Extra backup protection for Veeam with Synology snapshots


In some of my previous blog posts, I have been exploring the functionality and capabilities of a Synology NAS which so far has been storage configuration and testing as well as Synology native Office 365 backup. I also wrote about data protection strategies to pose the question, what is enough in terms of data protection? Recently I have been reading about the enhanced 3-2-1 backup rule which was 3 copies of your data, 2 different media types, 1 offsite. This has been expanded to the 3-2-1-1-0 rule to further enhance your data protection posture. The extra 1 and 0 are 1 copy that is air-gapped, immutable or offline and the 0 is for zero recovery errors. A backup is only as good as its ability to be recovered from, right?

With that in mind, I thought I would explore the Synology storage snapshot feature to try and satisfy the air-gapped, offline criteria. Now arguably this is not an offline copy of the data, however, it is not accessible from the Veeam management console which is where a compromised account could delete backup sets from. It could just be the get out of jail free card you need to recover backup data quickly in the event backup sets have been deleted.


For this to work with a Synology device, the storage needs to be carved out as a thin iSCSI volume. Thick provisioned storage does not support storage-based snapshots as far as I could tell. I will run through the process of configuring both so you can see the differences with each.

Step 1 – Create a thick iSCSI LUN

First off we need to log onto the NAS and create an iSCSI LUN and Target. This is the storage volume and destination the Veeam repository server will connect to. The thick LUN will be used for Veeam primary backups.

Open iSCSI manager from within DSM.


Synology offers a tool to manage storage for multiple NAS devices from either Windows or a VMware environment. I chose not to download this as I am only managing one device.


We want to create a new LUN.


Define the LUN name, choose where to take the space from. Define the size and choose the space allocation method. Notice that snapshot is not available to tick with the thick provisioned volume.


As an iSCSI target does not exist, the setup wizard asks us to create one.


Give the target a name and modify the IQN if you would like it to be something more easily identifiable from the device that will connect to it. For extra security, I enabled CHAP user name and password option which stops anonymous devices connecting to the LUN.


Confirm the settings.


And now we have a new 10TB LUN ready to go.


Step 2 – Present storage to Windows and Veeam

A point to note with my setup, I am only able to make use of a single 1Gbps network interface on the NAS, so there is no multipathing enabled to the device.

Within Windows, open the iSCSI initiator, browse to the Discovery tab and click on Discover Portal.


Type in the IP address of the NAS device. The dedicated 1Gbps network interface I mentioned before is connected to a dedicated storage subnet. After typing in the IP address, click the Advanced button,


On the Advanced Settings page, choose which NIC on the server to connect from.
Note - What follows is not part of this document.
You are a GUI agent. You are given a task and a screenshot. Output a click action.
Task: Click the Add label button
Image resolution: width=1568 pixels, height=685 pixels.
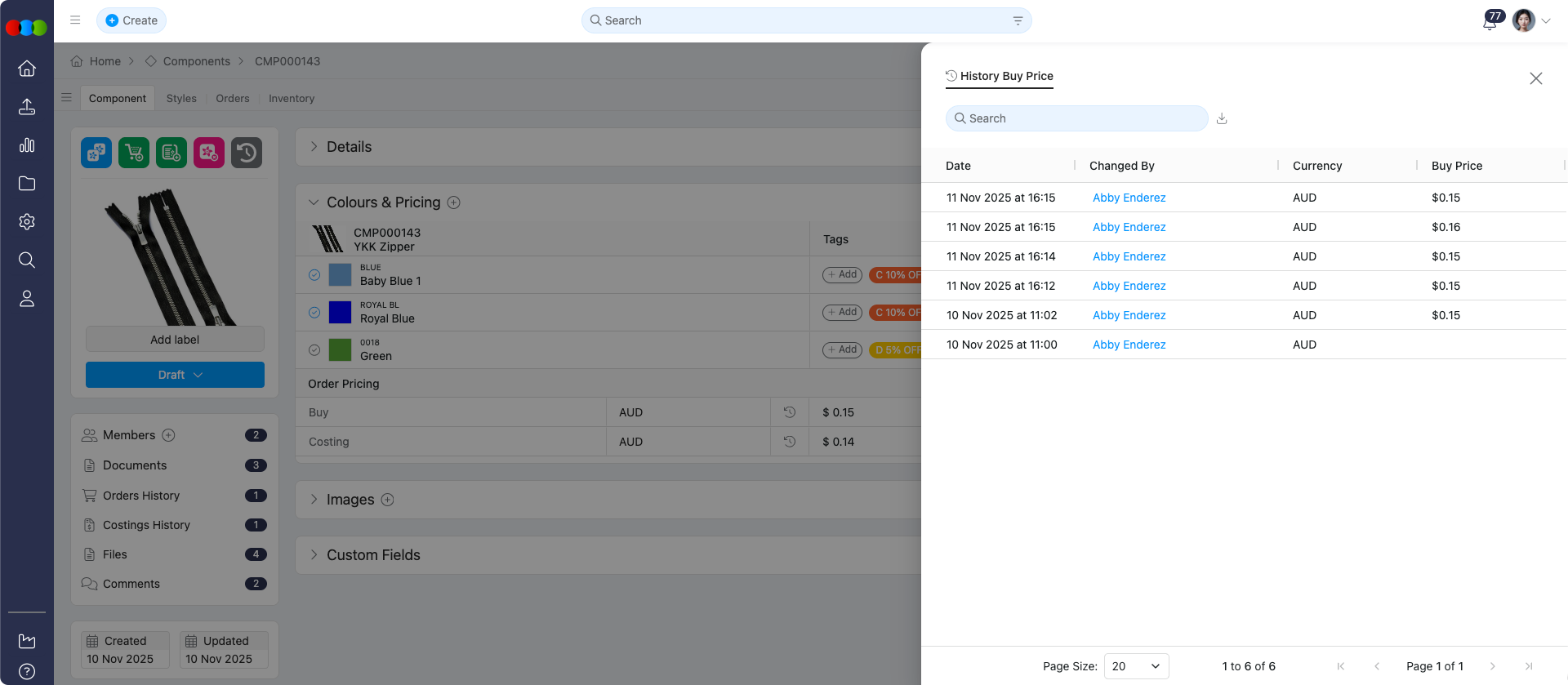pyautogui.click(x=175, y=340)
You do not need to specify CHAP credentials to make the initial discovery connection to the NAS.


Now click back over to the Targets tab, you should see a new LUN waiting to be connected to with the IQN that was specified earlier. Select it and click connect.
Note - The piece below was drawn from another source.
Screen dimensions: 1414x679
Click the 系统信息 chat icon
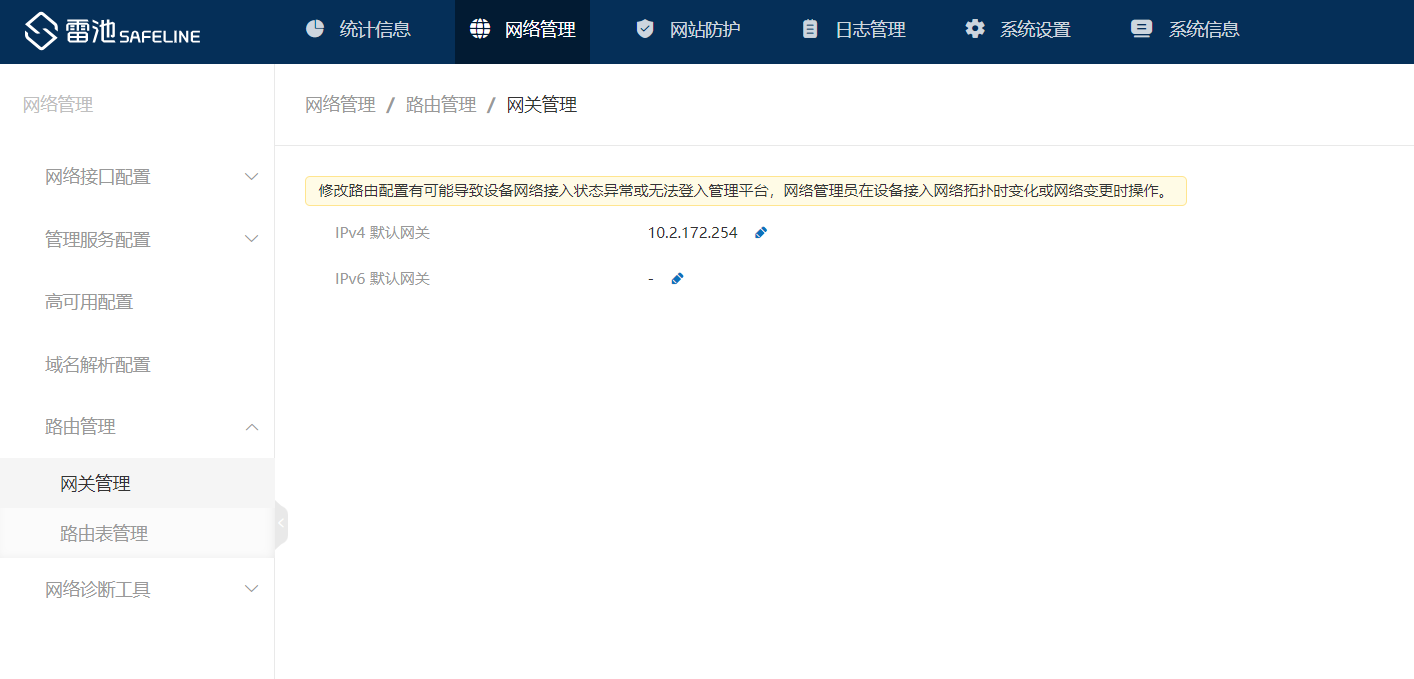(1141, 29)
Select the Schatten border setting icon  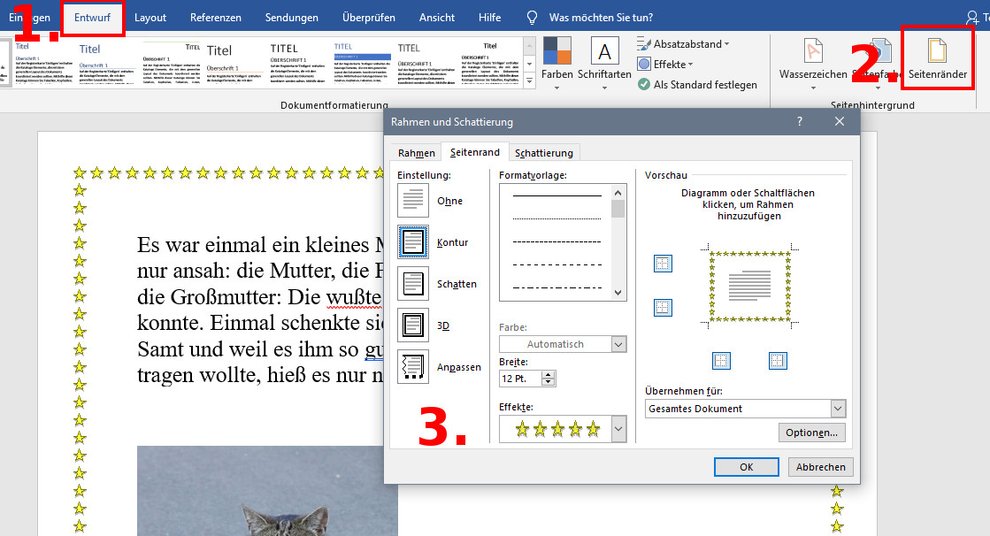[413, 284]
Same deal as before with the advanced settings, except this time the CHAP credentials need to be specified before the connection will be allowed to the LUN.


Now open Disk Manager.


Find the new disk in the list of disks, right-click on it and chose properties and make sure it is the Synology device. You do not want to accidentally format the wrong volume!


As this is going to be used for Veeam, I formatted the volume with ReFS to make use of Veeams Fast Clone functionality.
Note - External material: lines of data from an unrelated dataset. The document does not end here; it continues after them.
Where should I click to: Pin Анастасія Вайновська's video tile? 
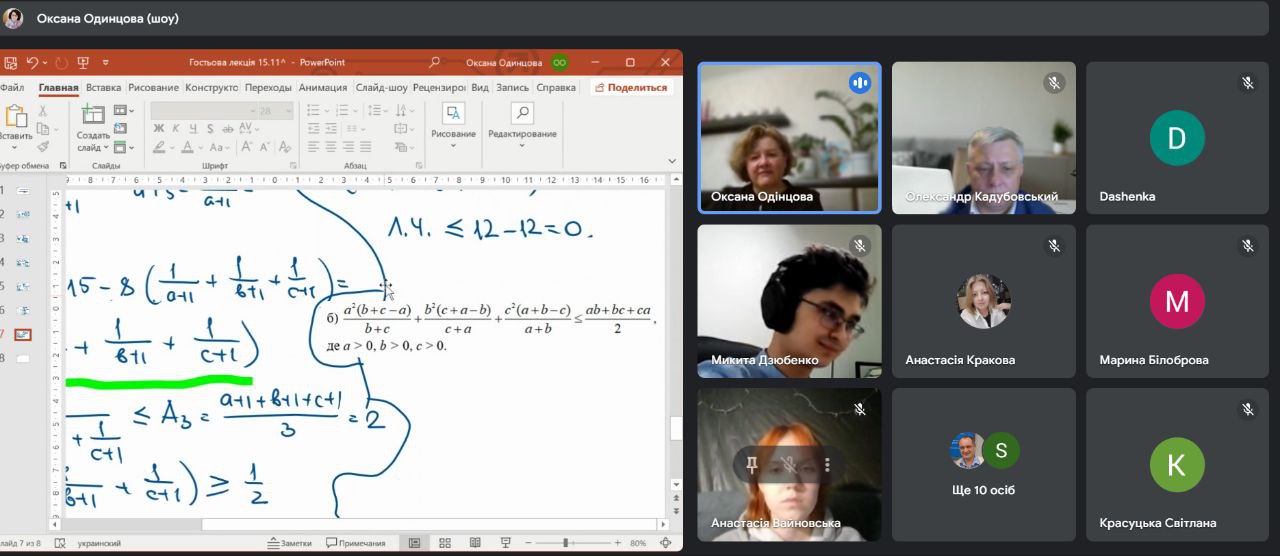tap(751, 465)
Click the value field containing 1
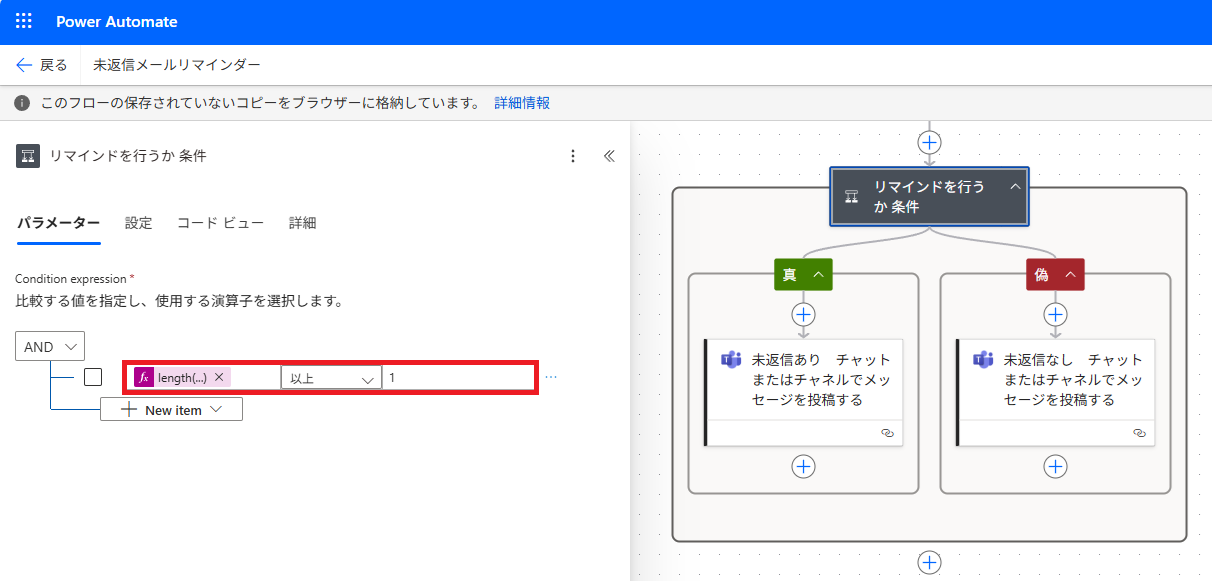Viewport: 1212px width, 581px height. click(x=459, y=377)
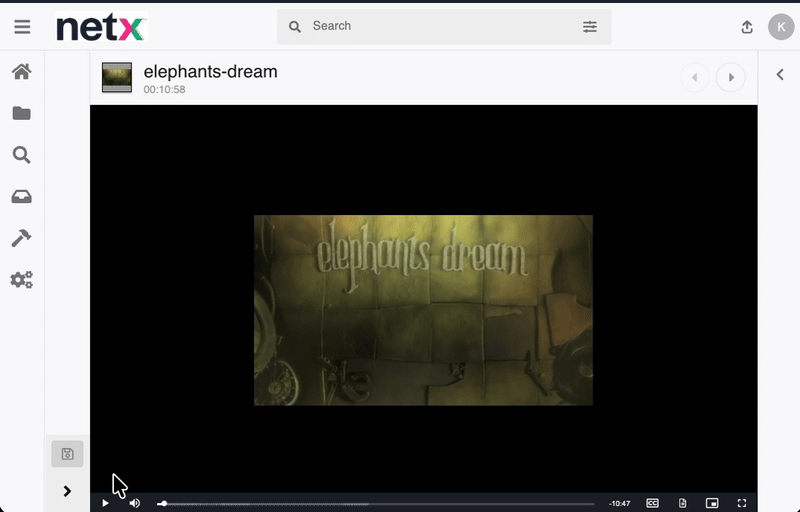Open the user avatar K menu
Screen dimensions: 800x512
pyautogui.click(x=780, y=27)
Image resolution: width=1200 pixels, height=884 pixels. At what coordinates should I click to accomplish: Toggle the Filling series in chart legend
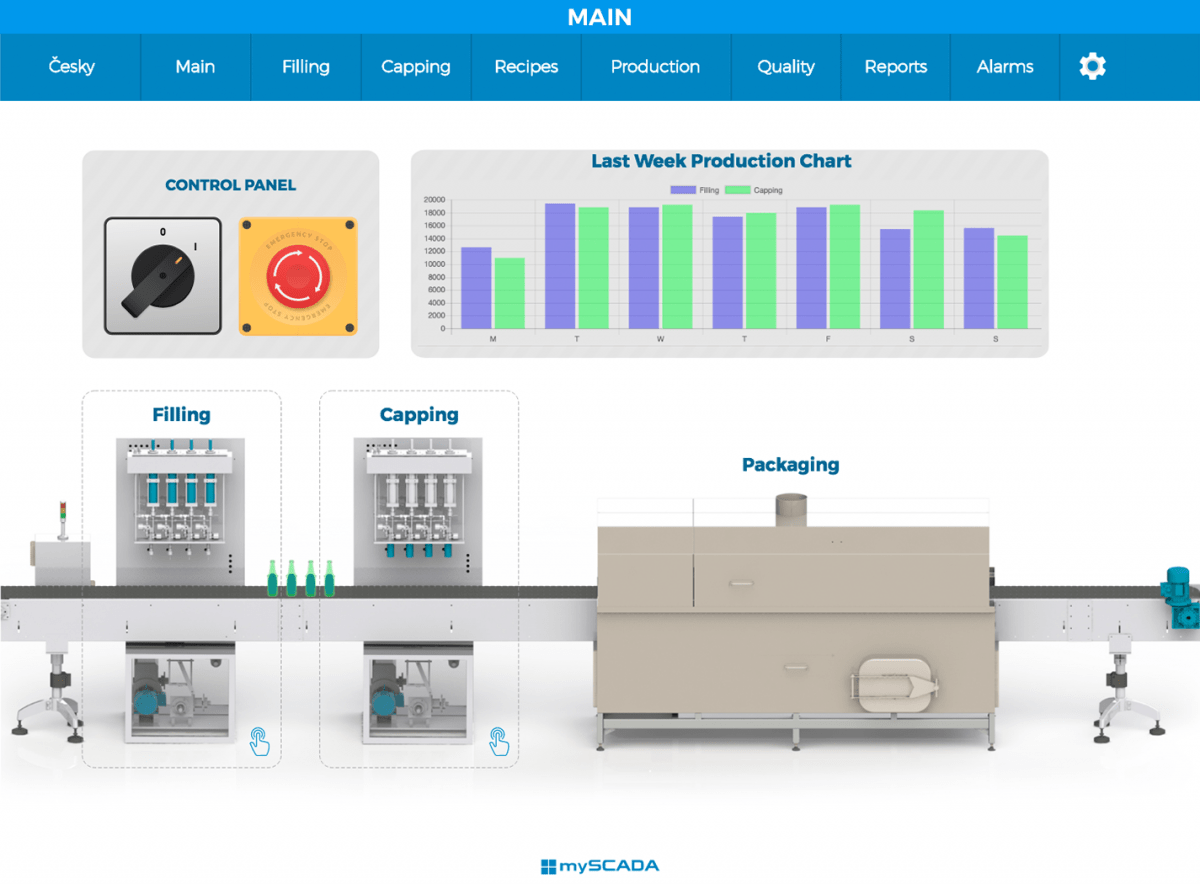tap(694, 190)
Now into Veeam to add the new backup repository.


This is for all intents and purposes, direct attached storage.


Mounted to a Windows server.


Give the backup repository a name.


Browse to the server where the storage is mounted and chose the drive letter.


Click on advanced to enabled per-vm backup chains.


Like this.


Then pretty much click through until the wizard is complete.




et voilà

A quick bit of testing to evaluate data throughput. Seems about right for a 1Gbps network.


Interestingly though, I was seeing pretty much 100% cache hit on the Synology device when writing the backup set. I am going to put that down to a lack of network bandwidth to saturate the cache.

Update 17th May 2021

One of my fellow UK Veeam user Group leaders, James Kilby, pointed out the following for why the cache hit rate is likely 100%.


Step 3 – Create a thin iSCSI LUN

For the thin-provisioned LUN, I will use this as a backup copy target. In reality, you wouldn’t have both the primary backup and backup copy data on the same device, but I have this set up for demonstration purposes. I will skip some of the setup steps I covered above in this section to avoid duplication.

Back to Synology DSM and open the iSCSI manager again.

This time I will create a thin-provisioned LUN. Notice how the bottom three options are now available, with Snapshot being one of them.


We now have a new thin provisioned LUN.


Notice how there is a note to show there is No Scheduled Protection. Let’s fix that.


I have enabled a snapshot schedule to run every day at midnight.


And I want to keep 7 snapshots. This means I should have an additional 7 days of backup copy job retention above what I configure in Veeam.


There is also an option for Synology to coordinate creating an application-consistent snapshot of the data. This is not something I need to use for this setup but could be useful for other applications that work with quisence.


Again a little bit more testing from Veeam. Throughput is a little better with the backup copy job. I am not sure if this is because Synology is doing something clever in the background with hardware-assisted data transfer or just the numbers are skewed, but the figure is faster than a 1Gbps network can provide.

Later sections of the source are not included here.